• To do: For this exercise, reproduce only the lines from the one holding "The height and width of the screenshot is (400, 512)." through the final line of the data below, exactly, and omit pictures.

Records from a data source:
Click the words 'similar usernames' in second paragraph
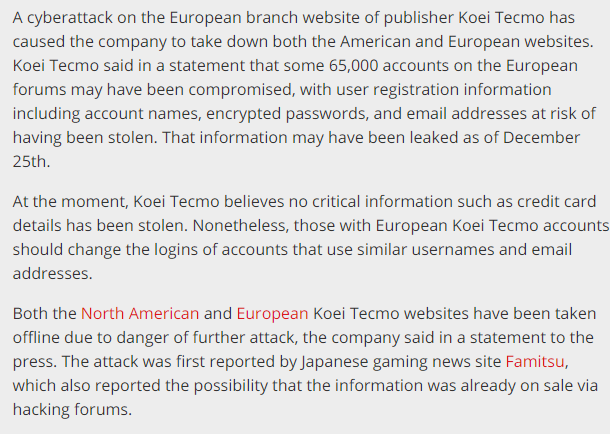Viewport: 610px width, 434px height. point(426,250)
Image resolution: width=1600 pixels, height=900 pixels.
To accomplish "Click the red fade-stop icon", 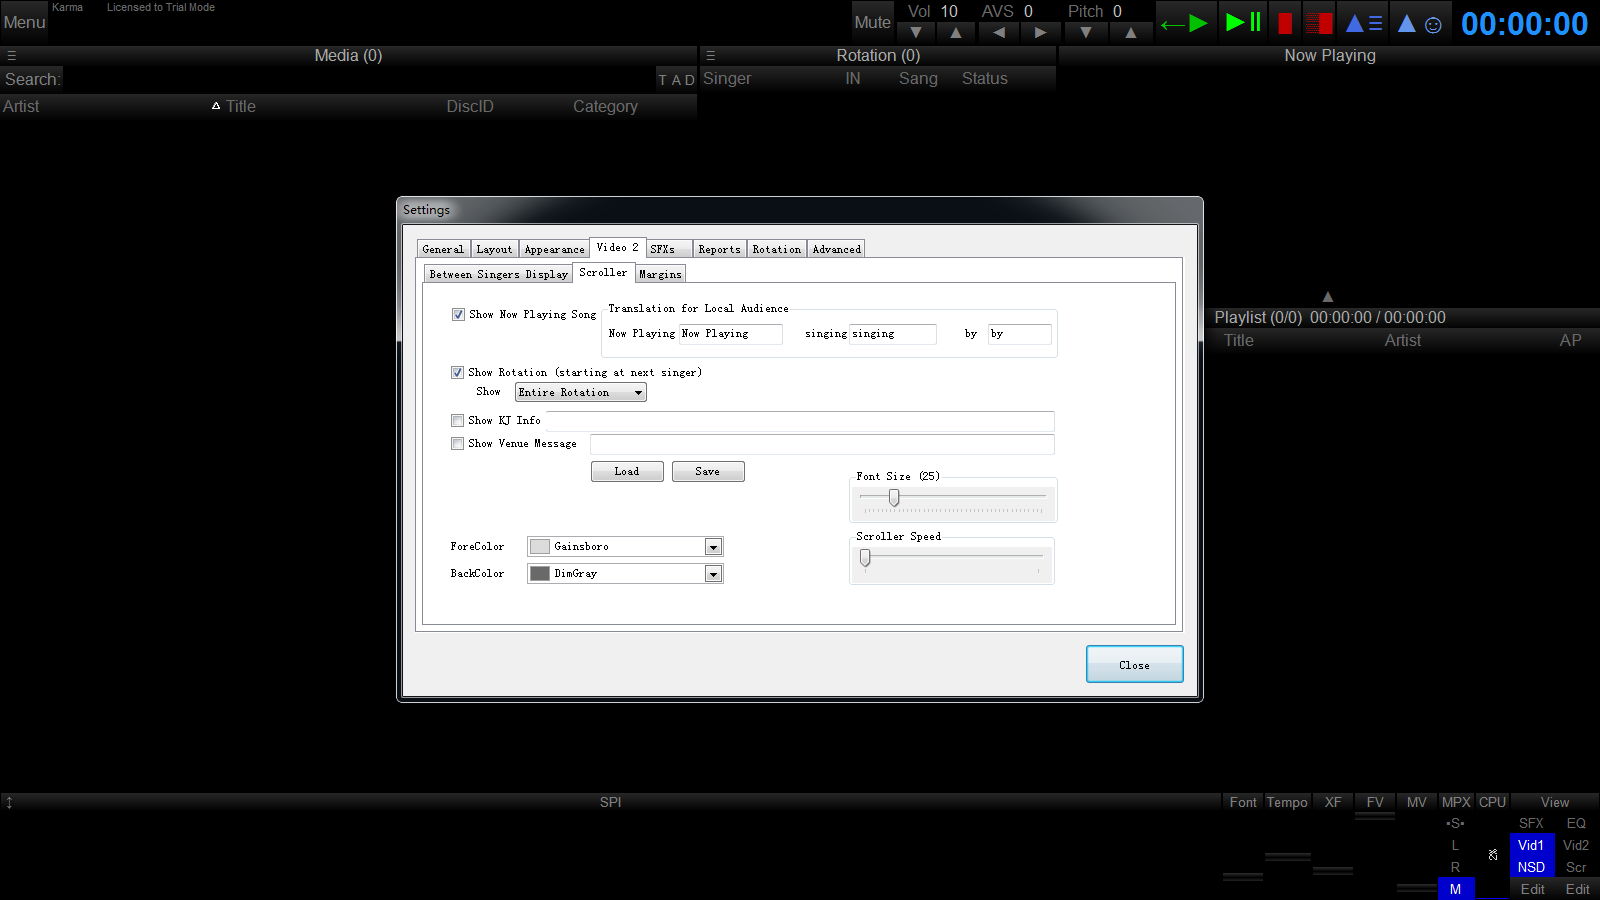I will [1319, 24].
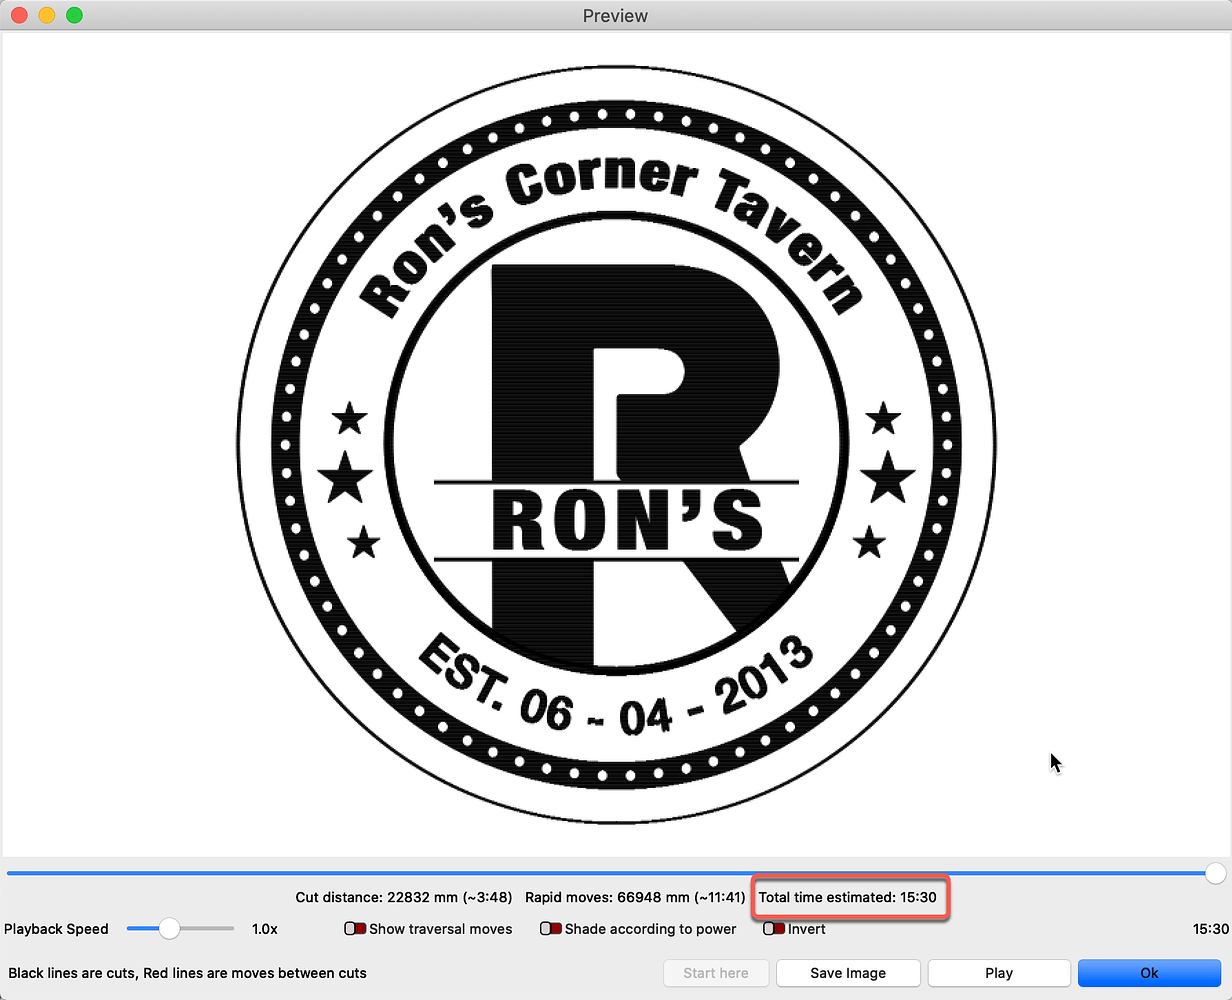Enable Shade according to power
The height and width of the screenshot is (1000, 1232).
point(550,929)
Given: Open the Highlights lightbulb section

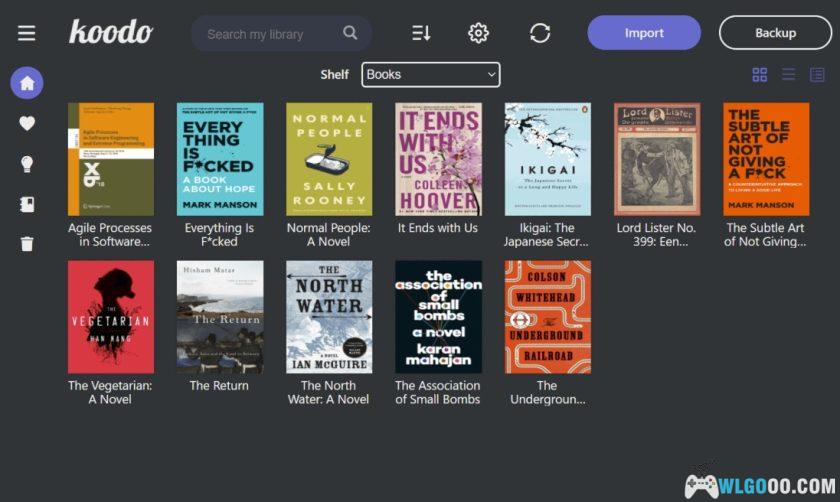Looking at the screenshot, I should [x=27, y=164].
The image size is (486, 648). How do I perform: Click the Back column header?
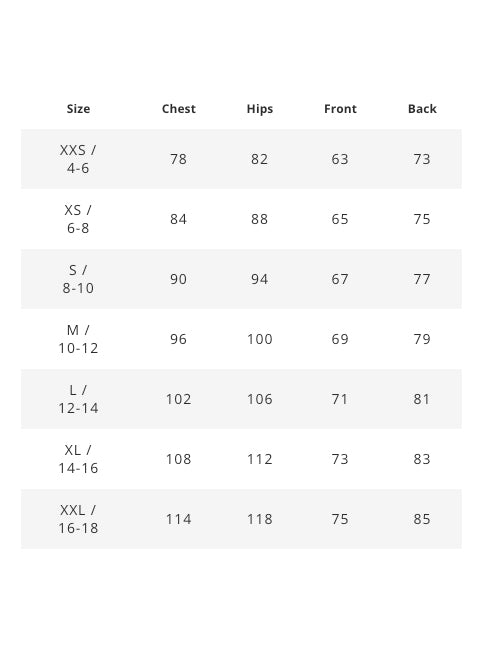[x=422, y=109]
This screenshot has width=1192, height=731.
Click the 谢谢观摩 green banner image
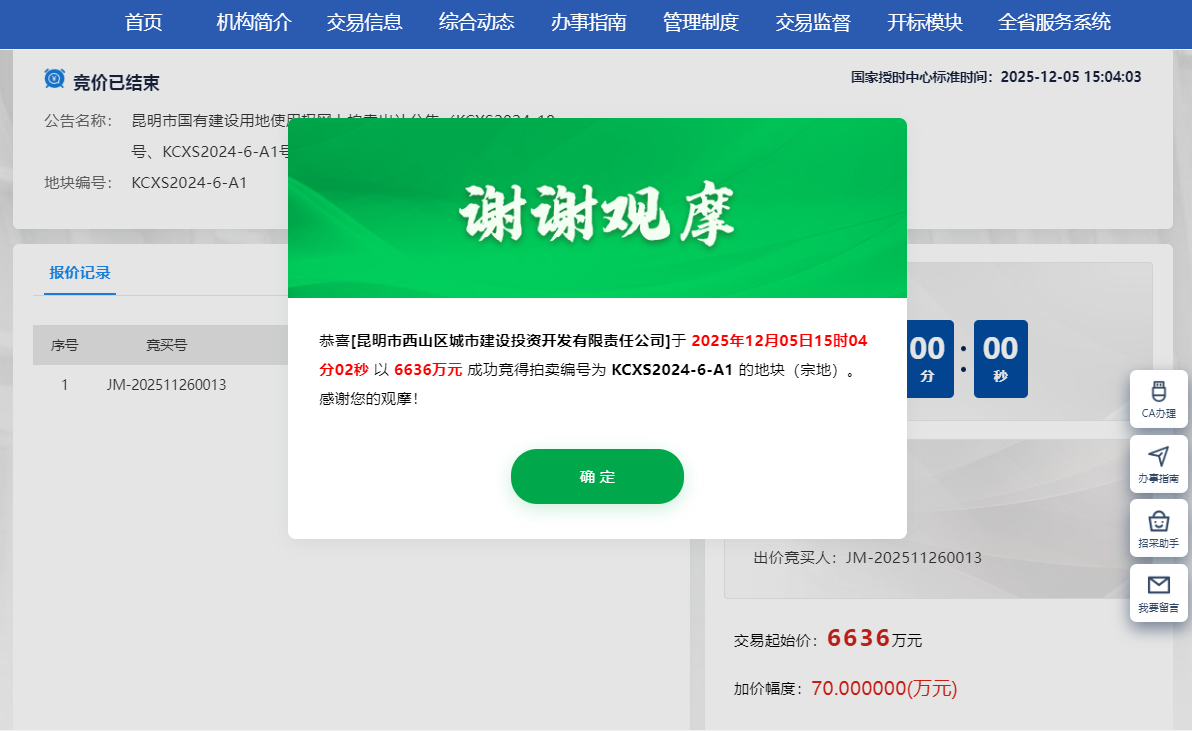tap(597, 208)
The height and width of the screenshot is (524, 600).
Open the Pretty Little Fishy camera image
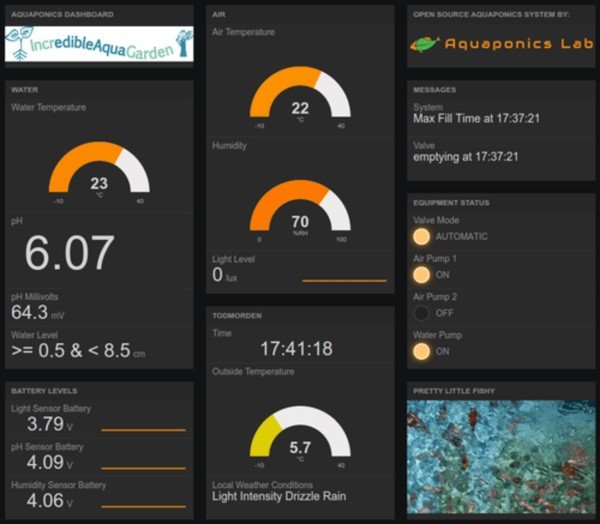point(501,457)
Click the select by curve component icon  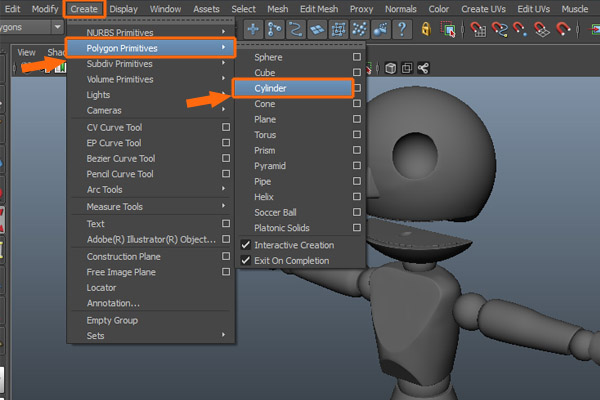tap(298, 29)
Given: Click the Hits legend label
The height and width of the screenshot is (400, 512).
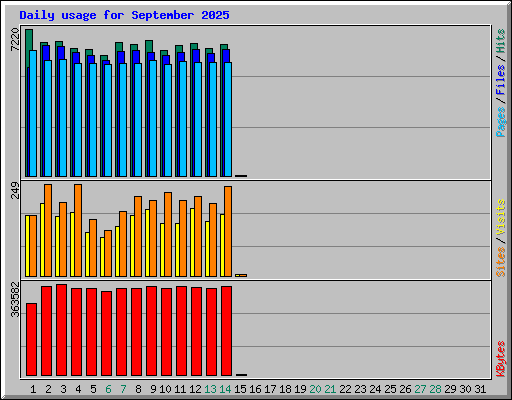Looking at the screenshot, I should click(x=500, y=41).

• Expected output:
The height and width of the screenshot is (400, 512).
Looking at the screenshot, I should click(x=500, y=41).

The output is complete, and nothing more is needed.